はじめに

法人破産と関係が深い経営者個人の破産=自己破産について、誤解されているケースも多いようです。

そこで、弁護士の福西信文 氏の著書『「事業をやり直したい」と思ったときの会社のたたみ方』(合同フォレスト)より、一部を抜粋・編集して法人破産と個人破産のつながりについて解説します。


法人破産と個人破産のつながり

法人破産と関係が深い経営者個人の破産について、さまざまな角度から解説していきます。とくに日本の中小企業の場合、創業者や現経営者が会社と連帯保証(個人保証)を結んでいるケースが多いとされています。連帯保証契約を結んでいると、最終的には、会社の債務を経営者個人が返済しなければならず、その個人の債務は相続人にも相続される可能性があります。そのため、社長は、法人破産の概要と併せて、個人破産についても理解しておくことが求められます。

中小企業では経営者の個人保証が当たり前の状況

少し古いデータになりますが、中小企業庁の委託によって行われた「個人保証制度に関する中小企業の実態調査の報告書(2013年3月)」によると、「金融機関からの借入がある」と回答した企業のうち、全体の86 ・7%が経営者本人保証を提供しているとされています。また企業規模が小さいほど、その提供割合は高くなる傾向があるようです。

しかし、経営者が会社に対して個人保証を行うことは、必ずしも事業推進のためにはなりません。何より社長自身に大きなプレッシャーと負担がのしかかりますし、創業、成長、発展、再生など、企業における各フェーズでの活動にも制約がかかることとなります。その結果、健全な事業運営の足かせとなる可能性があるのです。

さらに言うと、このことが中小企業のイノベーションを阻害している側面もあるかもしれません。イノベーションには、起業家による類いまれなアイデア創出と実践力、さらには意欲も不可欠ですが、それ以上に資金力が欠かせません。その資金をベンチャーキャピタルが出資し、成長を促す仕組みができてきたのはここ十数年のことです。

資金調達のあり方も含め、会社が倒産することと経営者個人が破産することとは、本来別のものとして考える必要があります。

経営者の負担軽減の動きもある

中小企業における個人保証の問題は、経営者だけでなく金融機関側の問題でもあります。そこで2013年、中小企業庁と金融庁が共同で有識者による研究会(中小企業における個人保証等の在り方研究会)を設置し、具体的な政策検討を行った結果、報告書として公表されたのが「経営者保証に関するガイドライン」の骨子です。

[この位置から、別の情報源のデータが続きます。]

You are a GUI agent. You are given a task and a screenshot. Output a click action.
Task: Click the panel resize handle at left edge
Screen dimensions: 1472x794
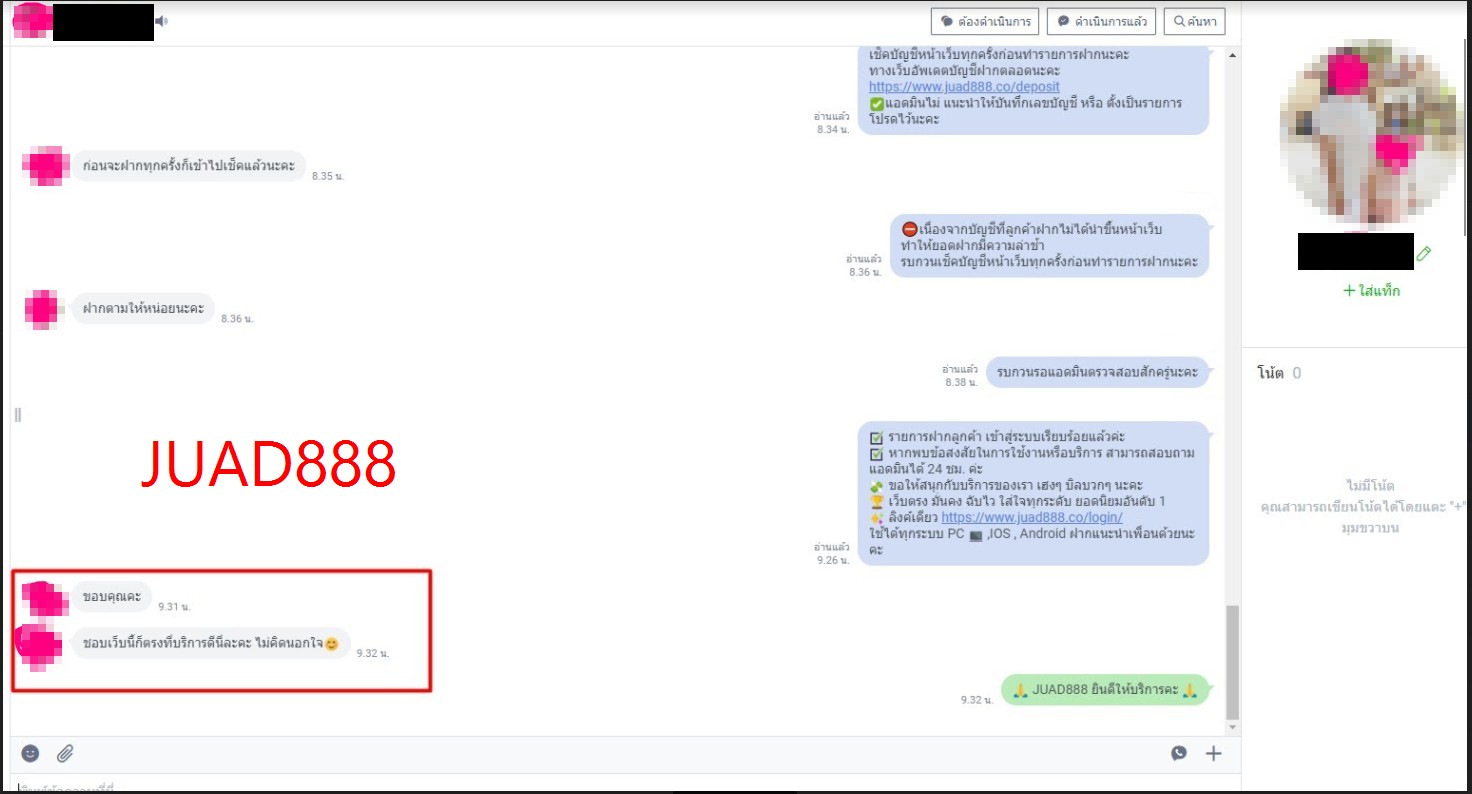pyautogui.click(x=17, y=414)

ガイドラインの具体的な中身については、日本商工会議所と一般社団法人全国銀行協会を事務局とする「経営者保証に関するガイドライン研究会」にて、Q&Aとともに作成、公表されています。そのポイントとしては、「保証契約時等の対応」と「保証債務の整理の際の対応」が挙げられています。

〈保証契約時等の対応〉
(1)中小企業が経営者保証を提供することなく資金調達を希望する場合に必要な経営状況とそれを踏まえた債権者の対応
(2)やむを得ず保証契約を締結する際の保証の必要性などの説明や適切な保証金額の設定に関する債権者の努力義務
(3)事業承継時などにおける既存の保証契約の適切な見直し

〈保証債務の整理の際の対応〉
(1)経営者の経営責任の在り方
(2)保証人の手元に残す資産の範囲についての考え方
(3)保証債務の一部履行後に残った保証債務の取扱いに関する考え方

これらの事項からも明らかなように、経営者保証ガイドラインは、とくに中小企業とその経営者にまつわる個人保証の弊害を解消するための指針です。

たとえば、次のような、経営者に寄り添った内容を定めています。

(1)法人と個人が明確に分離されている場合などに、経営者の個人保証を求めないこと
(2)多額の個人保証を行っていても、早期に事業再生や廃業を決断した際に一定の生活費など(従来の自由財産99
万円に加え、年齢等に応じて100万~360万円)を残すことや、「華美でない」自宅に住み続けられることなどを検討すること
(3)保証債務の履行時に返済しきれない債務残額は原則として免除すること

この経営者ガイドラインはあくまでも準則であり、法的な拘束力はありません。それでも一定の成果を生み出すことには成功しており、とくに近年では、「新規融資に占める経営者保証に依存しない融資の割合」や「代表者交代時の保証徴求割合」などにおいて、改善の兆しが出始めています( 図表1 )。